──────── Source information
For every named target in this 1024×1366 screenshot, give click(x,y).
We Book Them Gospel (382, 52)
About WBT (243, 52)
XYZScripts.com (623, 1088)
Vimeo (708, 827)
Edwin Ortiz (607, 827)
────────────────
──────── Source information
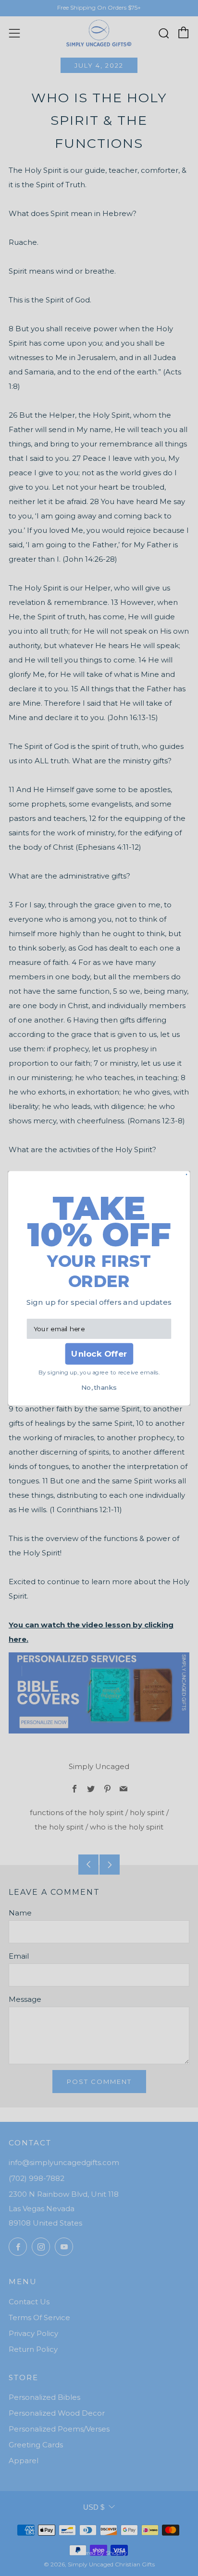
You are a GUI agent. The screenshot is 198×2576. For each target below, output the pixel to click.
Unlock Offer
────────────────
**Exercise prompt:**
Find the number of lines above that hold the word "click", then write that number by itself.

**Output for this task:**
2